I was referring to the case where 4 words are read simultaneously even though they are located in the different cache lines. Frankly, i think it's a bit lame it allows multiple cycles to obtain the data from cache. That's not much different from 4 load instructions getting a words from cache in pipeline, and stores the data into the 128 bit register, especially when nowadays superscalar and out-of-order exec is common. It seems simpler to me just to introduce a load instruction that comes with a write mask to 128 bit register.
I'm afraid it's very different from sequential load/store.
The next major Intel architecture will add Fused Multiply-Add (FMA) instruction support. It will have two 256-bit FMA units. That's a total of 32 single-precision floating-point operations per clock cycle. In contrast, indirectly addressing eight 32-bit elements takes 24 micro-operations. The effective throughput of sequential load/store is 48 times less! Of course not every parallel load/store requires arbitrary offsets, but even a few of these emulated gather/scatter instructions can clearly bring down the performance really fast.
It takes 24 micro-operations per gather or scatter because you also need to individually extract each offset. Being able to send the entire vector of offsets to the load/store unit would bring it down to essentially 8 cycles.

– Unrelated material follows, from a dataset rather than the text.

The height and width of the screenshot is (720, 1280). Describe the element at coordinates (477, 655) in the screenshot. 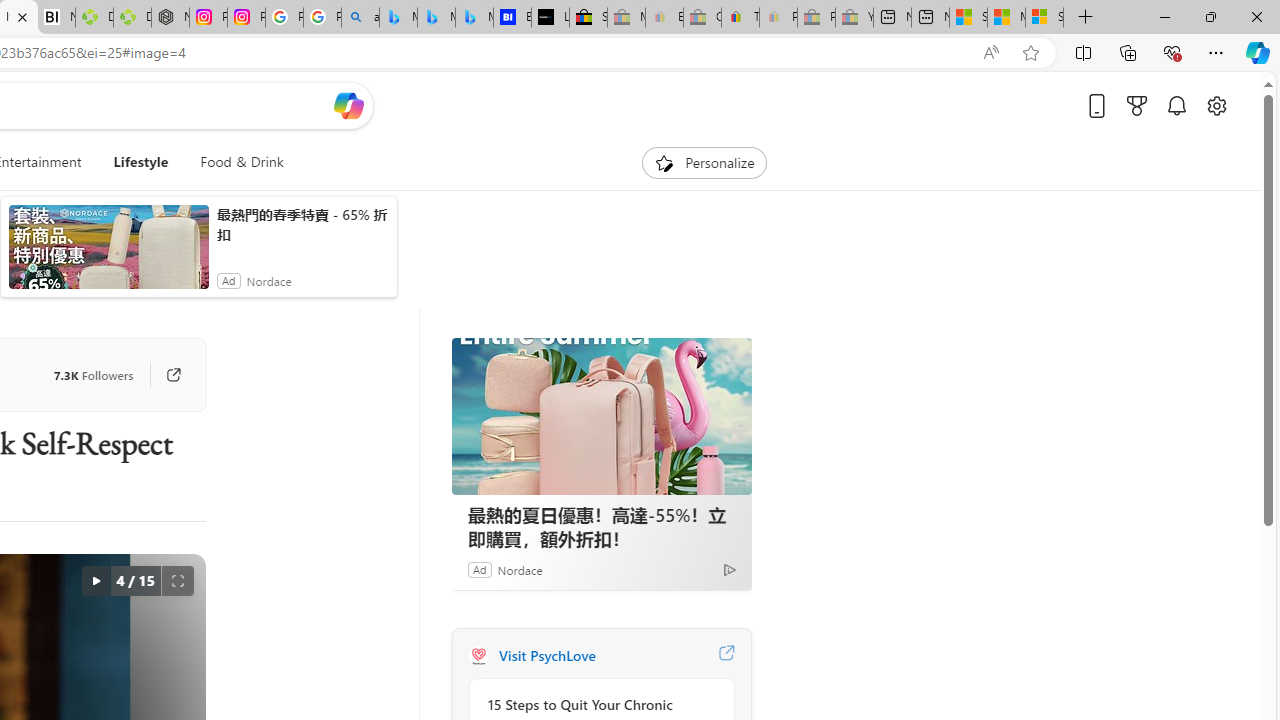

I see `'PsychLove'` at that location.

But it can be a lot better still by taking advantage of data coherence, which can be very high for parallel workloads. For instance when you have lookup tables to implement transcendental functions, they can fit into one or two cache lines. Also when you have say a large 3D matrix for finite-element simulations, it can be stored in blocks to improve the chances that neighboring elements are stored within the same cache line.

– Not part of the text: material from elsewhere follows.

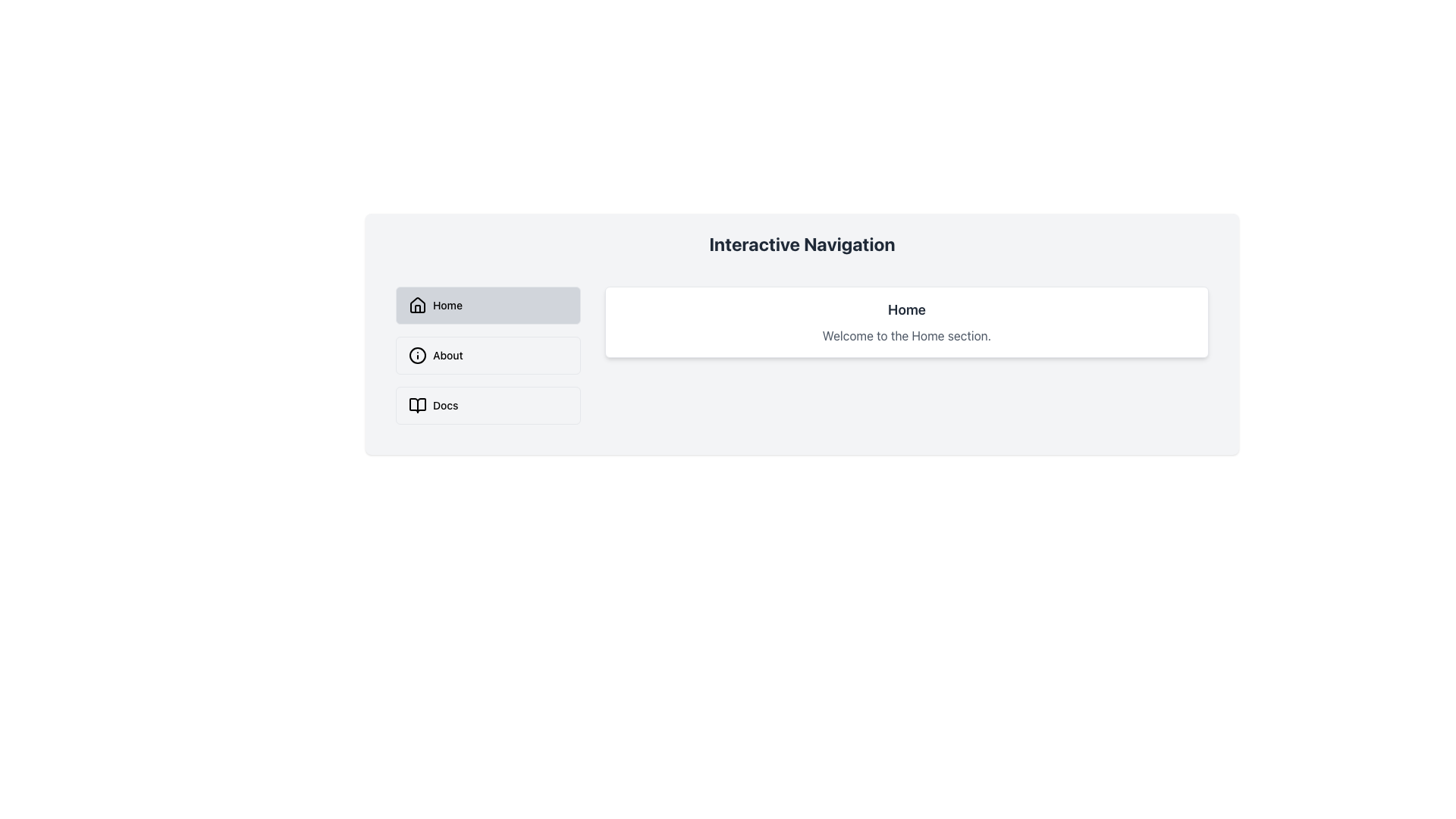 The image size is (1456, 819). Describe the element at coordinates (447, 356) in the screenshot. I see `the 'About' label located in the second navigation item of the vertical sidebar menu, positioned between 'Home' and 'Docs'` at that location.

So by collecting elements from two cache lines per cycle, the throughput could be as high as 1 gather instruction every cycle. Of course the average throughput will be lower, but still much better than with sequential operations.
Note also that the list of applications that can benefit from this is endless. Every code loop which has independent iterations, can now be (automatically) vectorized. Gather/scatter is the parallel version of load/store. Every other instruction already has a parallel version, so gather/scatter is an essential missing piece to enable a significant speedup for a wide range of applications.
And I believe CISC processors like x86 works like RISC internally. All the complicated instructions are broken into multiple simple instructions and I don't see much benefit on the instruction atomicity anymore unless the said instruction is very unique and not easily replacable by a set of other instructions.
The majority of the x86 instructions are translated into just one RISC micro-instruction really. Especially the vector ISA extensions are relatively straightforward in comparison to the legacy x86 instructions. In particular something like an FMA vector instruction will be executed on a 256-bit wide execution units. So sequential load/store of individual 32-bit elements is not really an option.
There might be other solutions but a gather/scatter implementation at the load/store unit as I described would, as far as I'm aware, offer the best speedup/area compromise. I'm just hoping there's no design limitation which would not make it feasible. Your insight into this matter is much appreciated.